Almost an hour later, the same nurse was back in my hospital room to clarify. Her news came as a shock. She informed me that my primary oncologist was considering at this point whether or not to switch my protocol from six intense rounds to four intense rounds. She apologized for her faux pas (I really should have been hearing the news from my oncologist) but said that it was promising, considering how well my body has been reacting to chemo throughout this process.

So I went to my usual appointment on Tuesday with my oncologist, still shaken up and anxious to hear from her mouth whether there was any truth to this rumor. She informed me that when I had originally been admitted to the hospital, the doctors had been very concerned that the cancer had already reached my central nervous system (CNS). I came in with kidney bean-sized lumps covering my scalp, as well as numbness around my mouth, both indicators that my CNS had been affected. However, they have never, in all the bone marrow biopsies and lumbar punctures that have been performed since that time, found any trace that my CNS has been affected. No sign of cancerous cells. I was originally put on a rather grueling chemo regime because of this initial fear that my CNS had been affected by the cancer. Unable to find any hard evidence that would support this, I was told on Tuesday that there is a very distinct possibility that I will be shifted to a different, less grueling protocol. When I pressed for a conclusive answer, my oncologist shrugged her shoulders. I’ve come to recognize this look and accept it as the inevitable answer for everything in chemo. “We don’t know yet. We need more time.”
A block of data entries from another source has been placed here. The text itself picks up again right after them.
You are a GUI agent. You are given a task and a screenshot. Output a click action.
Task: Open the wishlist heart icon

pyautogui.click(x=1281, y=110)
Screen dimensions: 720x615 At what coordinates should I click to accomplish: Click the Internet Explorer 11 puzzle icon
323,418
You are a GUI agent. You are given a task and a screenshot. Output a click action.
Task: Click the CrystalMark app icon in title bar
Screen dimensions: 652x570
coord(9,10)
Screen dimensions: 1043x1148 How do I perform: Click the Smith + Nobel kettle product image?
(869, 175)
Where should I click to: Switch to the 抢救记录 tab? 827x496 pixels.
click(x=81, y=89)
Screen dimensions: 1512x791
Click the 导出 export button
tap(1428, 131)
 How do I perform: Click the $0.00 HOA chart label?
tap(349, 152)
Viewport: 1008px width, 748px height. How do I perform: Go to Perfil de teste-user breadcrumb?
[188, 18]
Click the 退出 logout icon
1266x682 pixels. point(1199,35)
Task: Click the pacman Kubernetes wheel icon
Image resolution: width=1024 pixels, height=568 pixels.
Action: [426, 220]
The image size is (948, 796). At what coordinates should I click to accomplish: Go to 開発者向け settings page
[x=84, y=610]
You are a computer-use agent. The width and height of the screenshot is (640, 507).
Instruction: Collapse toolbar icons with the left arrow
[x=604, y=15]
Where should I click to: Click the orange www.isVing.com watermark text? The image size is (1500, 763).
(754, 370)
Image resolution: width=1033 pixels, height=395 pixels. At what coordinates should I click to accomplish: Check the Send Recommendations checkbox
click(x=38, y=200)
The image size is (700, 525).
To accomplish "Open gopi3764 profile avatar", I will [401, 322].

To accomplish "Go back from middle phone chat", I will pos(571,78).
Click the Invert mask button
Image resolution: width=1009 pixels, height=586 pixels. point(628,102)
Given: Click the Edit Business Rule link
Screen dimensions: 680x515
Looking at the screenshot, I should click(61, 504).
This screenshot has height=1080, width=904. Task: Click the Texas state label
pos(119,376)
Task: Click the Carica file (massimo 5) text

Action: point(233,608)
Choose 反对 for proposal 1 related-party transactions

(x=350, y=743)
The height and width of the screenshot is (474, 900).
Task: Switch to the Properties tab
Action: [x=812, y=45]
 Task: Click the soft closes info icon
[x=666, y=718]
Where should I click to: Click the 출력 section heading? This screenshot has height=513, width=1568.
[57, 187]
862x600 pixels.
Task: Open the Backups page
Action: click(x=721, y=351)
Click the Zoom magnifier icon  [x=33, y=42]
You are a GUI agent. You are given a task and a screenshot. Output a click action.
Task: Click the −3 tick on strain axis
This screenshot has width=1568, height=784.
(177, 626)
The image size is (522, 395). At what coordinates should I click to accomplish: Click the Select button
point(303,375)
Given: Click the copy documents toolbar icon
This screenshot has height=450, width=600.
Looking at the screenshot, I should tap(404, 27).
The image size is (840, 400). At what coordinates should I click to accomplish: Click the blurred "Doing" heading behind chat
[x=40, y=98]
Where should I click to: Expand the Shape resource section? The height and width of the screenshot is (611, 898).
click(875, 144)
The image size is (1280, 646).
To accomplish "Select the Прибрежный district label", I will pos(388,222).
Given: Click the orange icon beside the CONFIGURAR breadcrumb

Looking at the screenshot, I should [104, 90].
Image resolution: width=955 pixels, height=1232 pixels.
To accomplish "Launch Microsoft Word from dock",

It’s a small change, but profound for me. It would mean only one more round of intense chemo before starting maintenance. Potentially, it cuts off up to six months (and all kinds of unknown adventures like pancreatitis). And so, once again, I find myself living in limbo. I don’t know. I probably won’t know for another few weeks. And I sort of just have to live with that. I’ve braced myself from the beginning for as many as nine more months of intense chemo. I’m prepared for that. It’s daunting to imagine that it could be over much sooner. Regardless, I have to admit that it’s an incredibly flattering compliment. The fact that they are even considering this change in protocol acknowledges that my body (and mind and soul) have been performing amazingly, and responding very well thus far. So I wait, try to think positive thoughts, and prepare myself for every possible scenario. I’d fight it, but I’ve realized the only way to get through this rollercoaster with any small amount of enjoyment is to throw my hands up, close my eyes, and try to enjoy the ride, however it looks.